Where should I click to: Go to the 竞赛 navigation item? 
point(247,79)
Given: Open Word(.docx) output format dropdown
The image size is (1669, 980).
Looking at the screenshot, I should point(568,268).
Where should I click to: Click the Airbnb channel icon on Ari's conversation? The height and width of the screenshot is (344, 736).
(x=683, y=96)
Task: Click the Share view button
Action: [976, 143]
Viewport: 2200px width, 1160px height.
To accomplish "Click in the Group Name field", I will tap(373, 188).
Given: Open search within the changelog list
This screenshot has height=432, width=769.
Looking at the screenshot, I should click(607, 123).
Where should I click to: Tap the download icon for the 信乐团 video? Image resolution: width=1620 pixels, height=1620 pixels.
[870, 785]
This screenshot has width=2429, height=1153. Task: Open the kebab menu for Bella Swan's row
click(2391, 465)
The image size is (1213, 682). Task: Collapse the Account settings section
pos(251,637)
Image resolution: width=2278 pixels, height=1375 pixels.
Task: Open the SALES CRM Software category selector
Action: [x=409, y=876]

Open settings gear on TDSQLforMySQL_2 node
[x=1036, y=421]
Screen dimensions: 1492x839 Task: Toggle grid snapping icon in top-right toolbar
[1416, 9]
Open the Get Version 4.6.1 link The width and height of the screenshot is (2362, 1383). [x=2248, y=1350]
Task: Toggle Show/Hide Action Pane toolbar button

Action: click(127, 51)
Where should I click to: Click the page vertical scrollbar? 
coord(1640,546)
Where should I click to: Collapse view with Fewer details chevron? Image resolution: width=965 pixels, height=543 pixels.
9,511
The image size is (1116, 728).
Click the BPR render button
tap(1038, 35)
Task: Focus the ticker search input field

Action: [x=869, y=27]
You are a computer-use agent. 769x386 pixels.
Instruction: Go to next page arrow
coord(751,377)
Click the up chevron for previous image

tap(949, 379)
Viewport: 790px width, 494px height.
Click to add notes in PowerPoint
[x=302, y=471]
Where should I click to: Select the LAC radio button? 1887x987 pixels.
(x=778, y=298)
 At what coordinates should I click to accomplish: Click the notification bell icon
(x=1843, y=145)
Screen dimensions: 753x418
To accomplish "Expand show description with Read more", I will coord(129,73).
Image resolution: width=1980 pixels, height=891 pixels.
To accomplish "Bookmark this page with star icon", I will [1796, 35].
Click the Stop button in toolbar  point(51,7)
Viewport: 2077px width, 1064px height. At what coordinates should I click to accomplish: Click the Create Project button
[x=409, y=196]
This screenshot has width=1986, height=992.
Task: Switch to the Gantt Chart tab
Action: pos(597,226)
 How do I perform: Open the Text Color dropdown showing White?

▸ **PROBLEM DESCRIPTION**:
How many lines in the material contain the string "will"? Give the number alone.

▸ **SOLVED EXERCISE**:
3